Si le projet chinois a été lancé il y a maintenant plus de 10 ans, les travaux ont débuté en 2018. Le chantier n’aura finalement duré que trois ans, au lieu des six années initialement prévues. Après deux ans à contrôler la conformité de l’installation, les autorités environnementales ont accordé l’autorisation d’exploitation.
Un des avantages de ce type de réacteur, c’est qu’il n’a pas besoin d’être construit près d’un cours d’eau, car c’est le sel fondu qui sert de fluide de refroidissement, contrairement aux centrales classiques. C’est la raison pour laquelle la Chine a choisi d’installer son premier réacteur à sels fondus en plein désert de Gobi, à 110 km de Wuwei, pour un investissement de 535 millions d’euros.
La Chine n’est pas la première à construire un réacteur au thorium, mais aucune tentative n’avait jusque-là dépassé le stade expérimental. Le prototype mis en service est d’une puissance modeste puisqu’il est censé pouvoir produire de l’énergie pour moins de 1000 habitants. Ce petit surgénérateur expérimental de 2 mégawatts électrique (MWe) est à titre de comparaison beaucoup moins puissant qu’un réacteur nucléaire en France qui s’élève entre 900 et 1 500 MWe.
Mais si les tests à venir satisfont les autorités chinoises, celles-ci lanceront un programme pour bâtir un réacteur capable de générer de l’électricité pour plus de 100 000 foyers.
Vers la renaissance des surgénérateurs nucléaires ?
On comprend donc que si ce réacteur parvient à répondre aux défis technologiques imposés par le thorium, il pourrait positionner la Chine comme leader mondial des technologies nucléaires. Trois à quatre fois plus abondant sur Terre que l’uranium, le thorium multiplie les avantages.
Sous l’action d’un catalyseur, ce métal argenté peu radioactif peut déclencher une réaction en chaîne permettant, non seulement, de produire de l’énergie, mais aussi du combustible supplémentaire. Grâce au phénomène appelé « surgénération », le réacteur produirait moins de déchets radioactifs et serait d’une plus grande efficacité. C’est également la surgénération qui était au cœur des réacteurs français à neutrons rapides Rapsodie, Phénix, Superphénix, et du programme Astrid, tous les quatre abandonnés ; ce qui illustre les renoncements du pays.
Certes, la faisabilité des réacteurs à sels fondus est encore sujette à caution. Le casse-tête technique tient au fait qu’à très forte température, le sel devient corrosif pour les structures du réacteur et il faut trouver le moyen de les protéger de la corrosion.

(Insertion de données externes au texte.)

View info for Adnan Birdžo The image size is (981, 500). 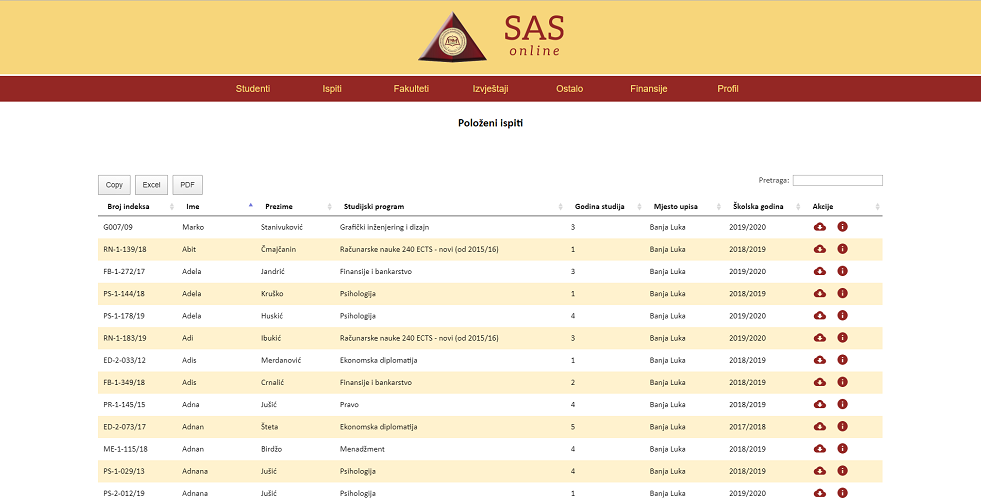(842, 448)
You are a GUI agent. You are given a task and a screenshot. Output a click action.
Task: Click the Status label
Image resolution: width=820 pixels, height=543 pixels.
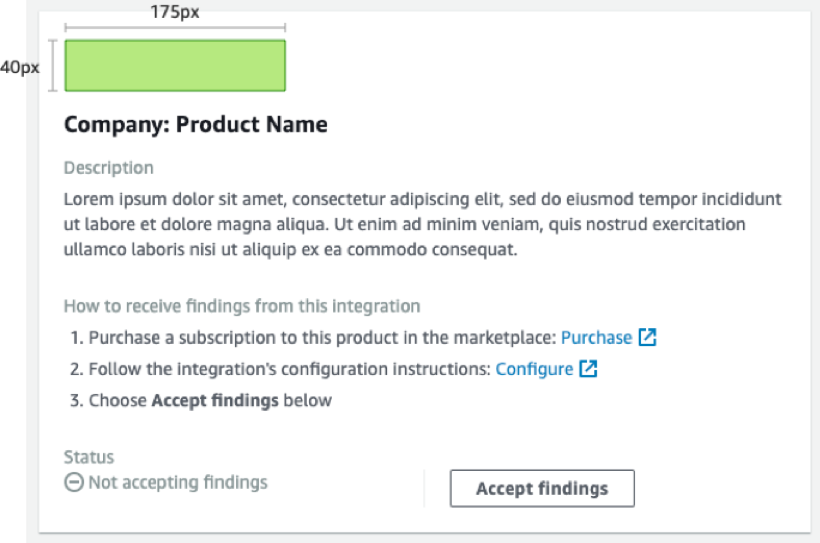89,457
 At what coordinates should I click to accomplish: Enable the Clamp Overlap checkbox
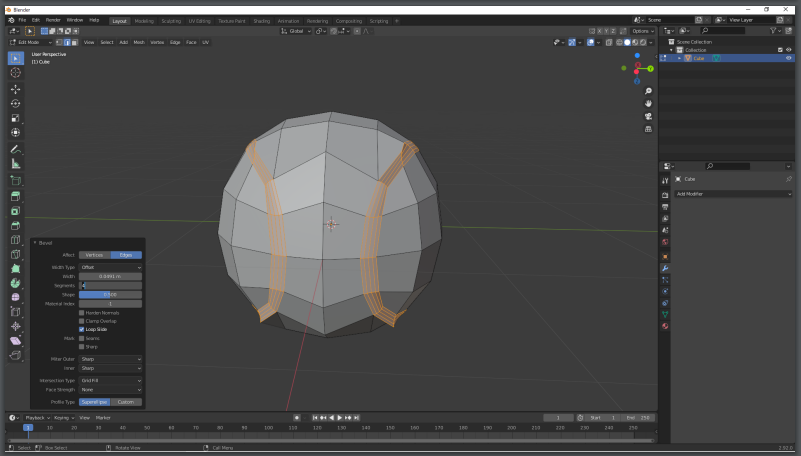coord(82,321)
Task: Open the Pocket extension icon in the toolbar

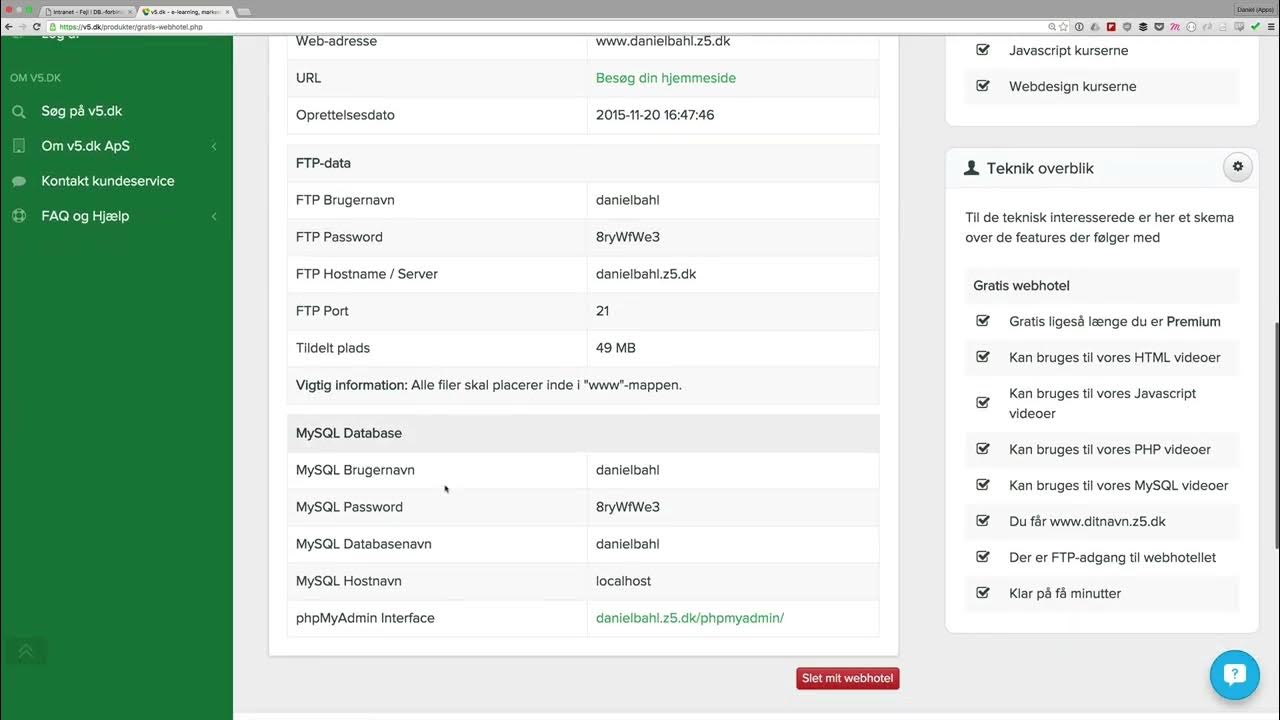Action: (x=1158, y=27)
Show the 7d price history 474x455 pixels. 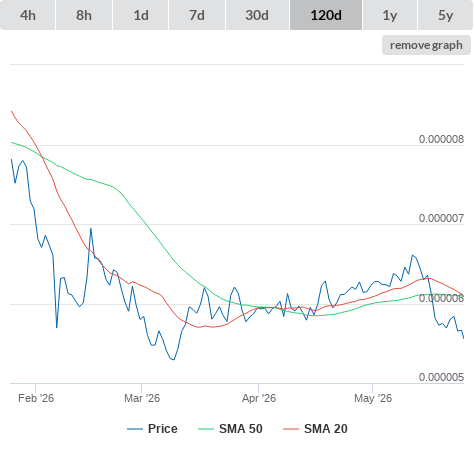tap(197, 15)
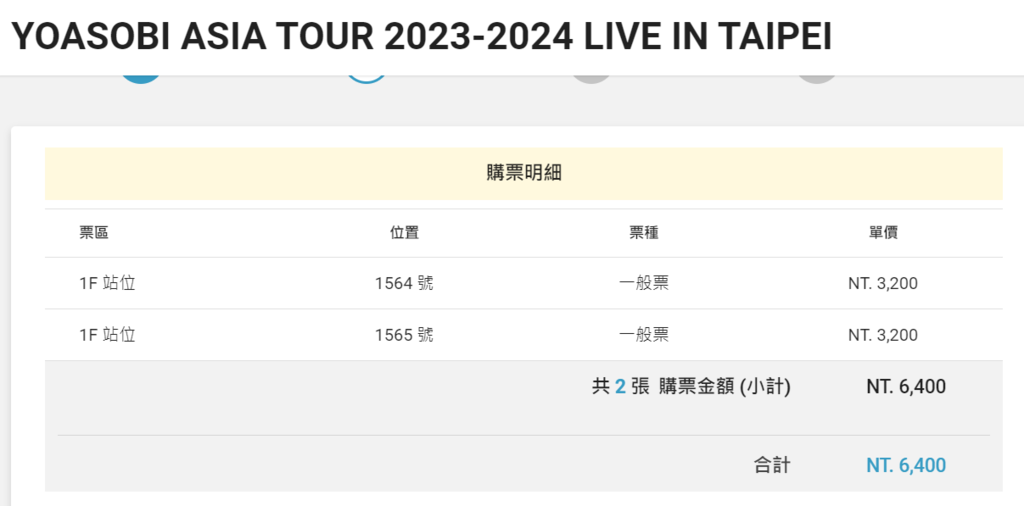The height and width of the screenshot is (506, 1024).
Task: Select the black NT. 6,400 subtotal amount
Action: 906,387
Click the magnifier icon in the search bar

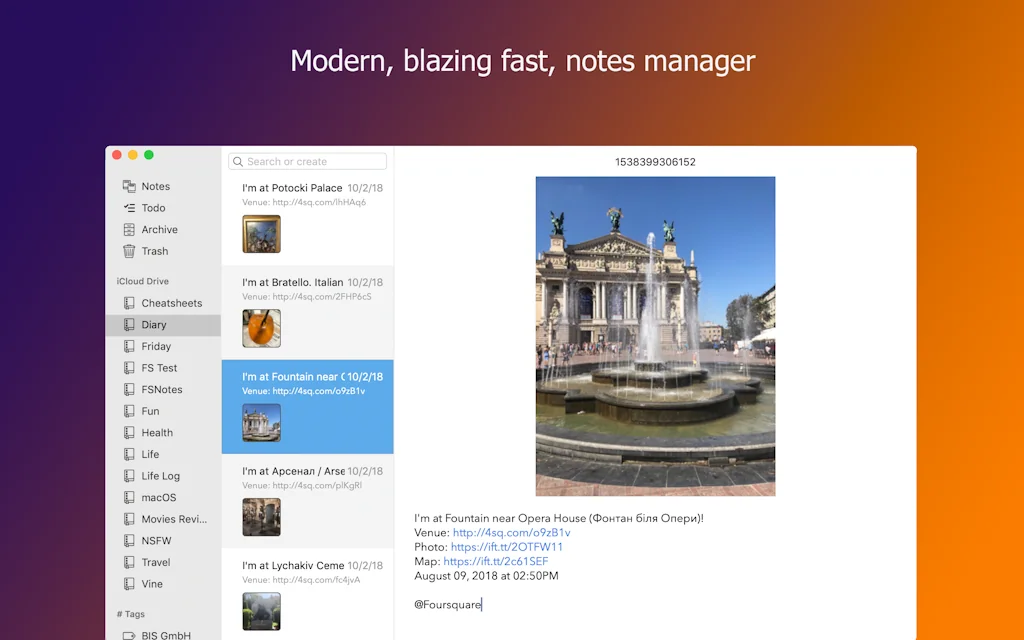tap(238, 161)
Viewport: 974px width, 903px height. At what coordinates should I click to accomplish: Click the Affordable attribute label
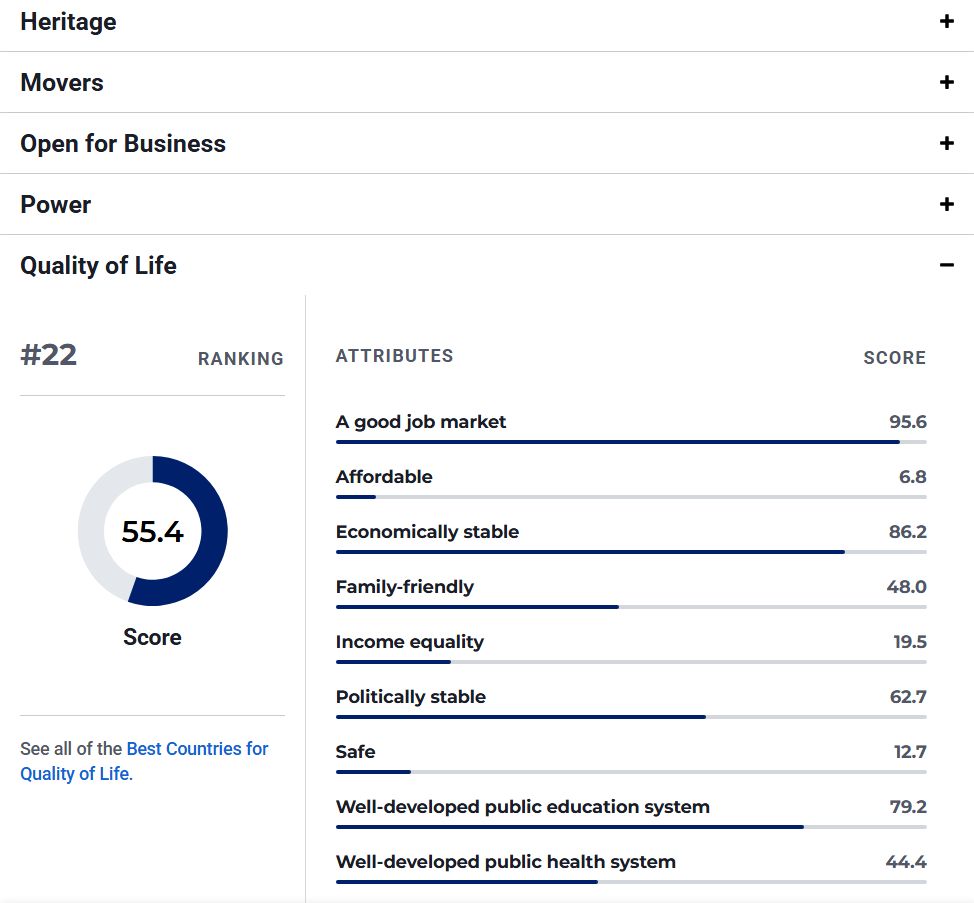[x=384, y=477]
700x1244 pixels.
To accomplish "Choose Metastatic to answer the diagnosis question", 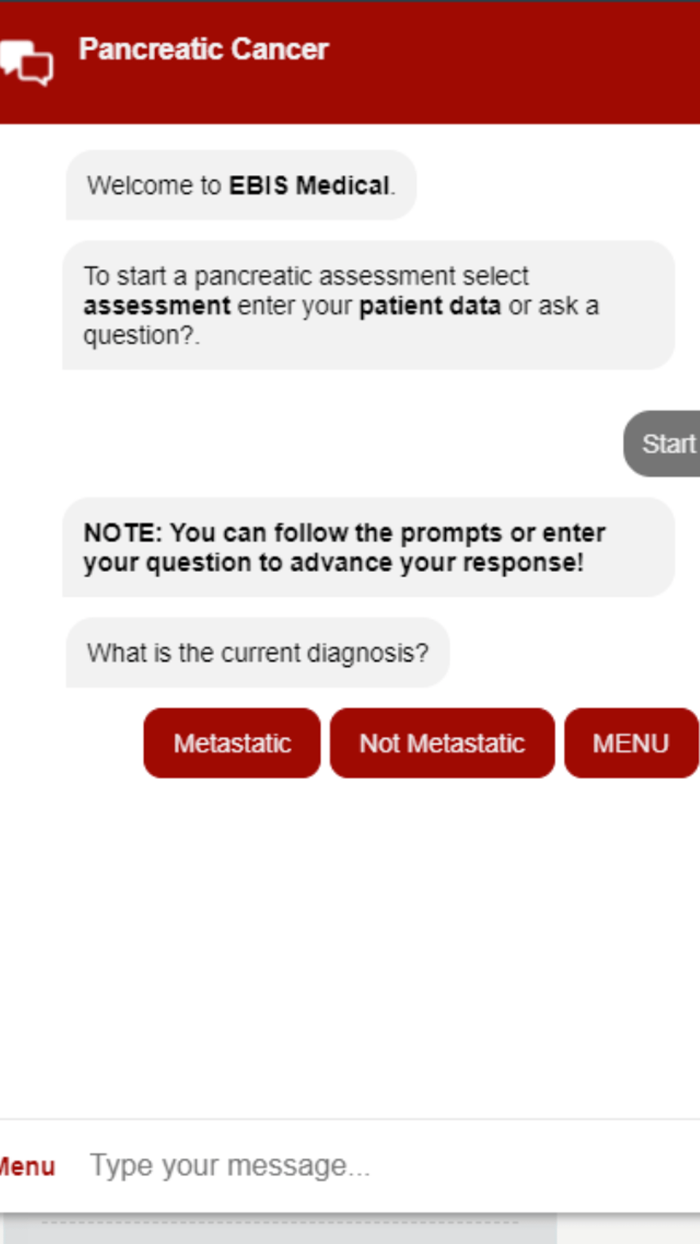I will click(x=231, y=743).
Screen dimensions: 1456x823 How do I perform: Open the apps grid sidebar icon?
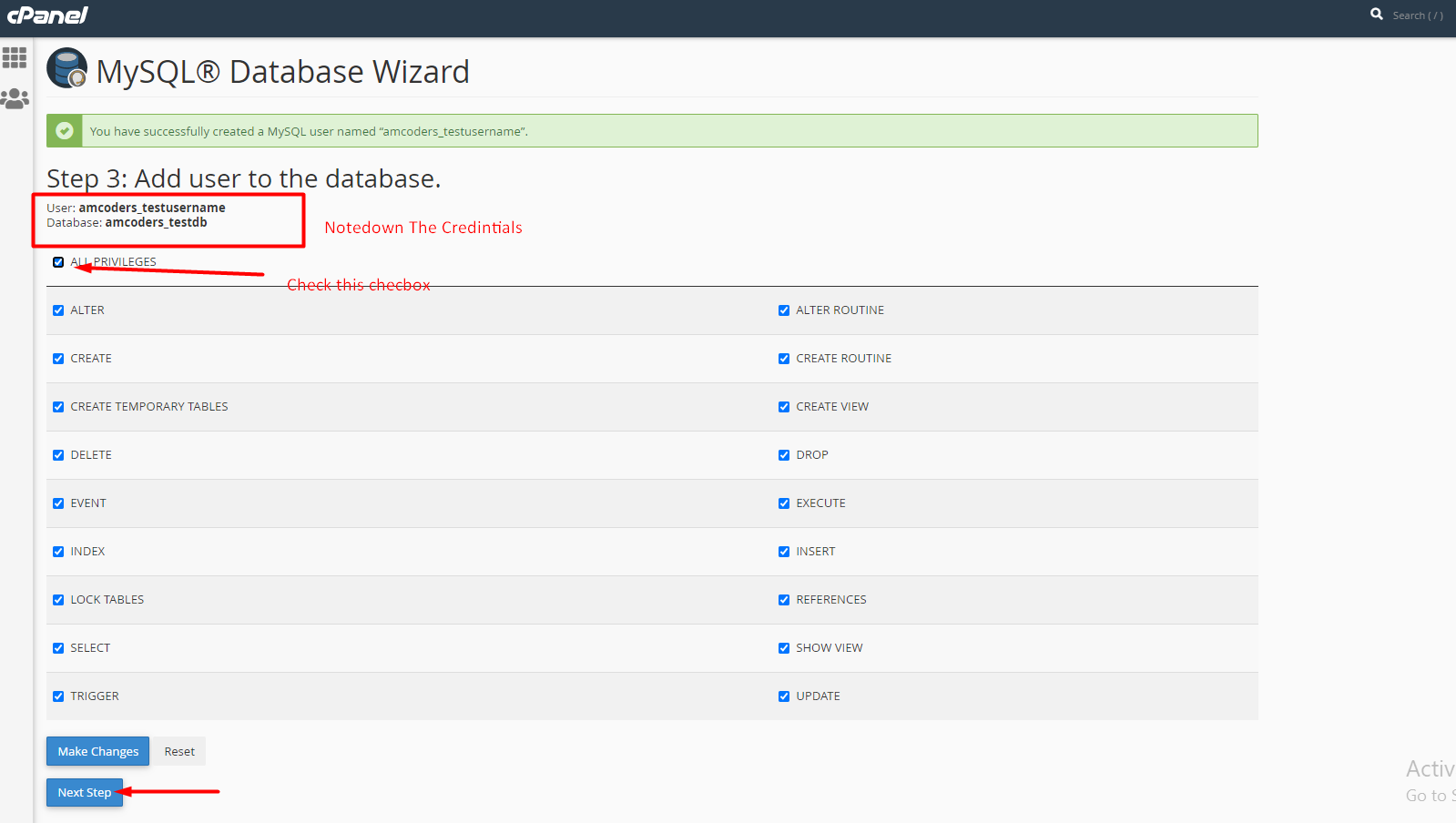tap(15, 58)
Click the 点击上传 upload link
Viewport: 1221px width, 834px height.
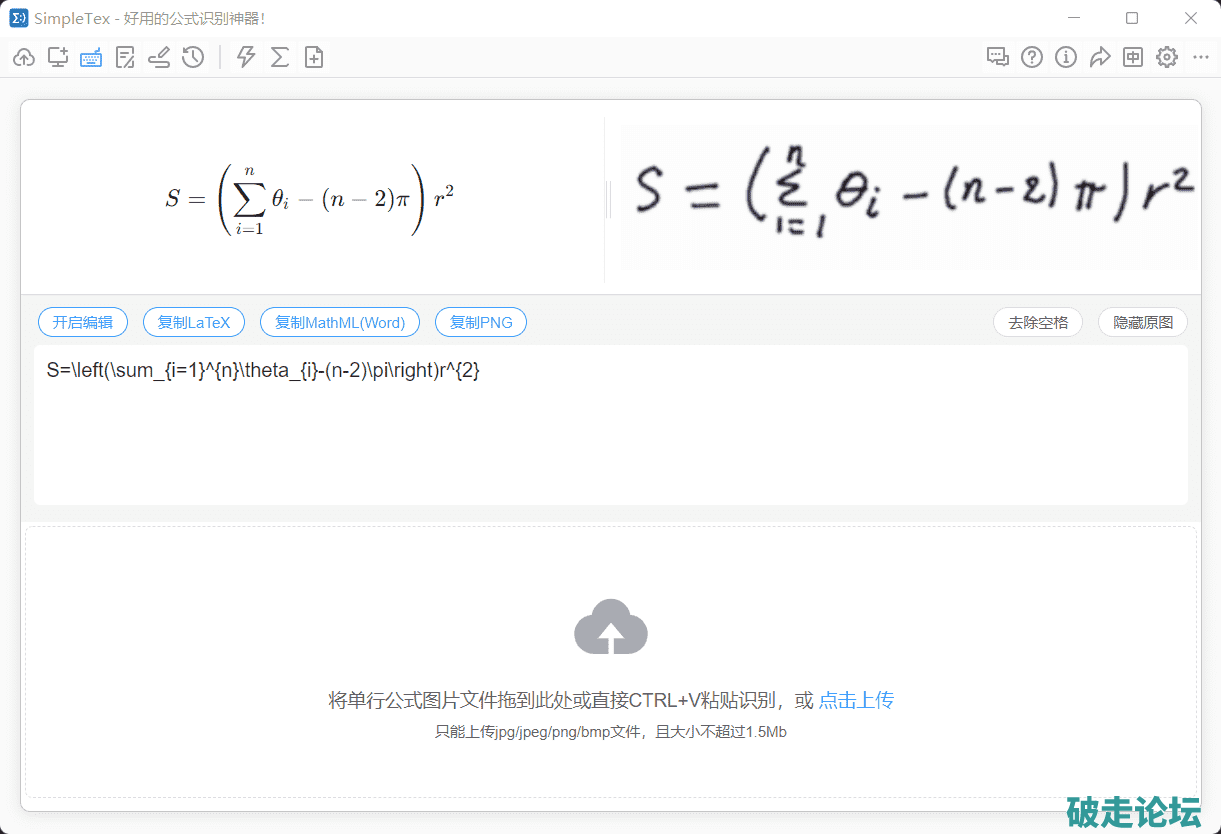pyautogui.click(x=856, y=700)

C’est pourquoi les tests réalisés par la Chine sur leur nouveau réacteur vont être suivis de très près pour savoir comment les ingénieurs ont surmonté cet obstacle.
Pour autant, il ne faut pas se réjouir trop vite. Le problème avec les produits corrosifs, c’est qu’on ne s’en rend compte qu’après cinq à dix ans. La technologie est prometteuse et de nombreux défis sont encore à surmonter.
Loin d’être une nouvelle découverte, ce métal argenté que l’on trouve souvent dans les roches ignées et les sables à minéraux lourds est connu depuis presque deux siècles. Son nom proviendrait de « Thor » dieux du Tonnerre dans la mythologie nordique.